Indeed, denial is the appropriate word.  It is denial based on a combination of factors, in my view.  There are those who romanticize print, the golden days of newspapers, the glamour of an era of journalism that isn't anymore.  Legacy is the elephant in the room, and not just for how we prepare news reports. It is also about business models, efforts to monetize, the marketing of the brands.  Publishers need to realize that while the print model continues to be static, the digital platforms continue to evolve---and rapidly.

The good news from this FT piece: titles are experimenting.


"With no single answer, a conservative industry is starting to consolidate and experiment. Trinity Mirror has bought control of regional newspaper group Local World for £187m in an attempt to reduce costs and offer advertisers nationwide coverage. The Sun is launching an online betting site. The Guardian is expanding a membership scheme under which readers can pay between £5 and £60 a month to support the paper and attend events.

"For the Sun and the Guardian, the strategy is clear: traffic alone may not generate revenues, but it may provide a captive audience for ecommerce and even micropayments, where readers pay for access to individual articles."

The article makes reference to experimentation at The Washington Post since Jeff Bezos acquired the iconic newspaper.

The best news in US newspapers in recent years may be Amazon founder Jeff Bezos’s purchase of the Washington Post in 2013. On top of the $250m he paid for the Post, he has pumped millions into the search for a sustainable business model.

How readers get to us has changed

An article about the current state of the media could not ignore what I consider to be the most important topic: how readers access our content. Newspapers are rapidly losing their direct digital route to their readers.  Readers of this blog know how I feel about the home pages and how they are losing their effectiveness, with readers coming into our content via social media.

“Five years ago news groups were trying to ignore Facebook and Google. Now they are facing the inevitable,” says Will Perrin, director of internet consultancy Talk About Local. “In the next five years it will be all about distribution — what is your relationship like with Facebook and Google?”

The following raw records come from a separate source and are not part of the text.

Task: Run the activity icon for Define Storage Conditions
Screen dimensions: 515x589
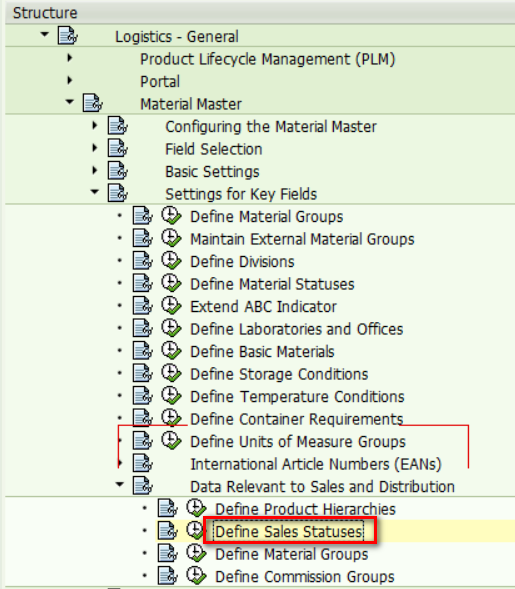Action: (x=172, y=373)
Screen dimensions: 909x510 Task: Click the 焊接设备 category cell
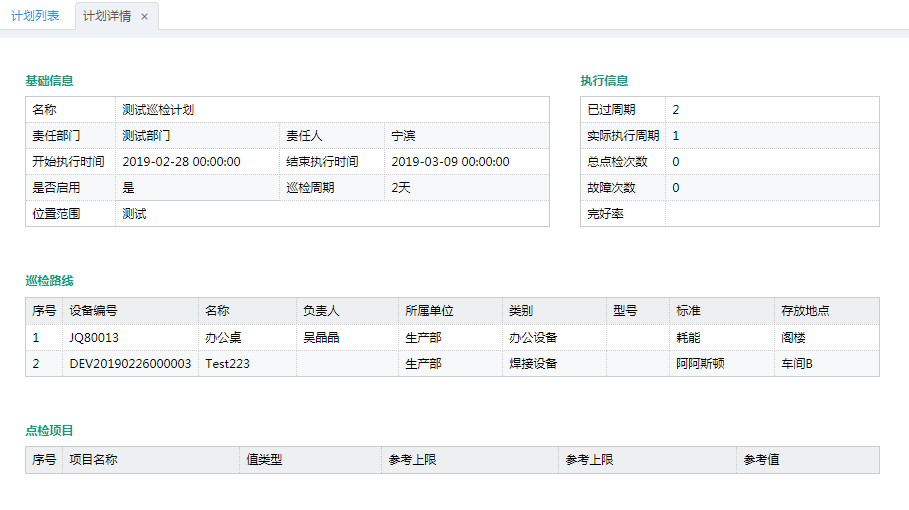click(554, 363)
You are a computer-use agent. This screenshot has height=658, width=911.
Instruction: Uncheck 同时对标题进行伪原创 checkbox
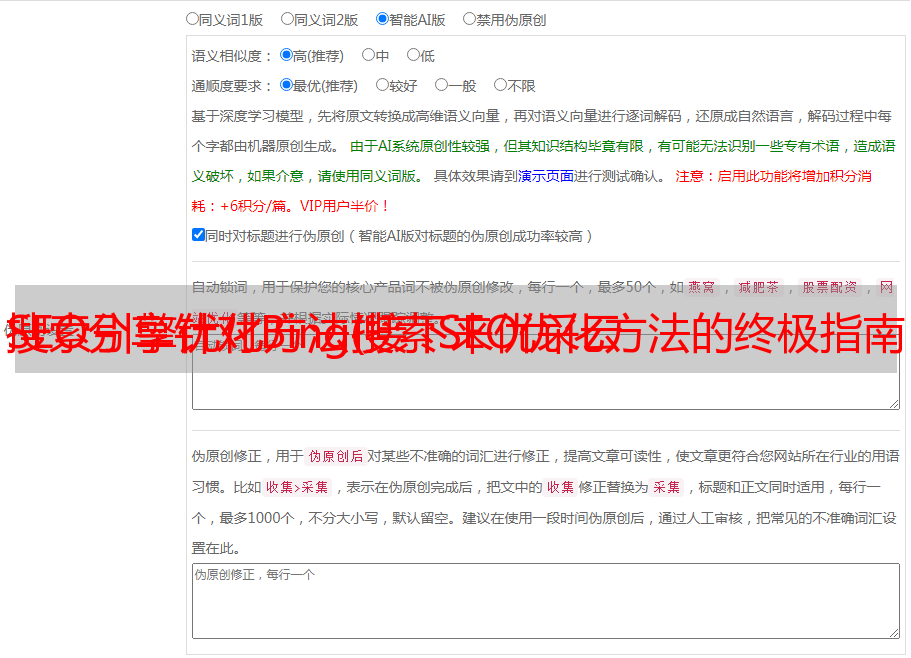(198, 235)
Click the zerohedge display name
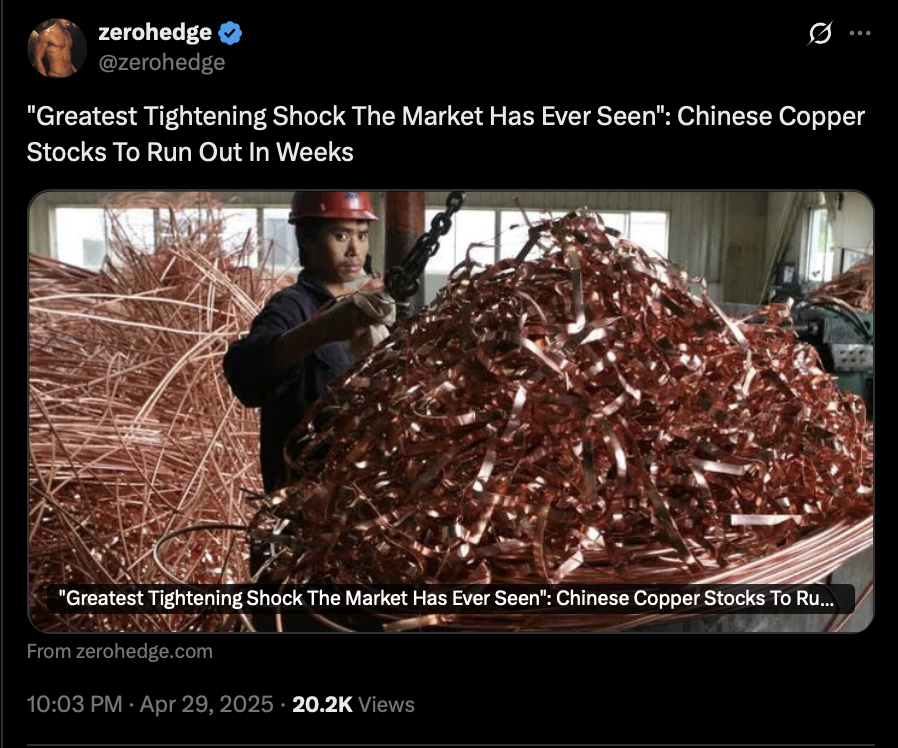 point(155,32)
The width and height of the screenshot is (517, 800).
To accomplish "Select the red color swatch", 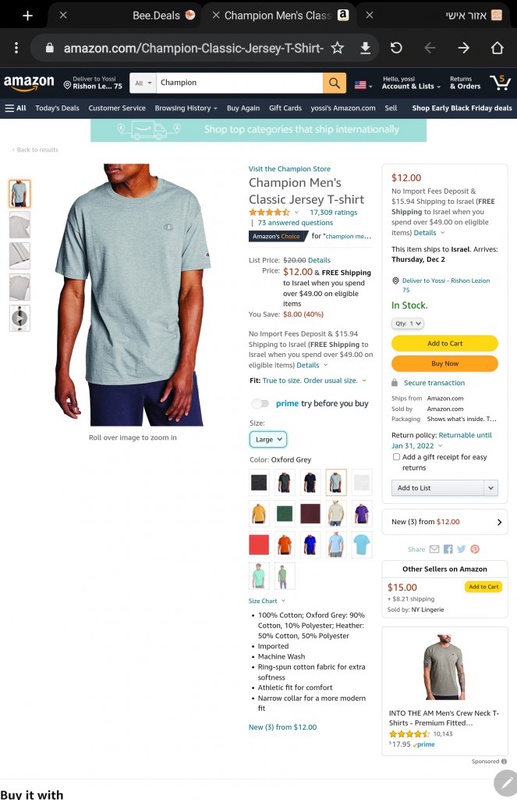I will pyautogui.click(x=259, y=545).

Smart publishers do what The Financial Times is already doing by participating in Apple News, Facebook Instant Articles and Google initiatives. The FT piece mentions that there is even a possibility that Facebook, Apple and others could pay news publishers to carry their content, just as cable providers pay to carry particular channels. In fact, this would increase monetizing opportunities beyond the traditional revenue avenues of subscriptions and advertising.

The most optimistic message of this FT piece comes at the end, with a quote from David Montgomery a former editor of the News of the World newspaper:

"The effort that has gone into (online) has always had one eye on the past. I think we're getting to the end of that road now."

Using the print model, not just for how revenue is produced, but also how the news is presented is counterproductive and even toxic.  I find it refreshing to hear and to see that, finally, publishers are looking at the digital platforms and experimenting with how they can be best utilized, leading to innovative storytelling and , hopefully, new monetizing strategies.

Quarts on your iPhone now

One of our favorite news outlets, Quartz, now has a new iPhone app. It's live in the App Store right now. 

The app, exclusive to iPhone, is a whole new way to experience Quartz. We put aside existing notions about news apps and imagined what our journalism would be if it lived natively on your iPhone. It wouldn’t be a facsimile of our website. It would be something entirely different, with original writing, new features, and a fresh interface.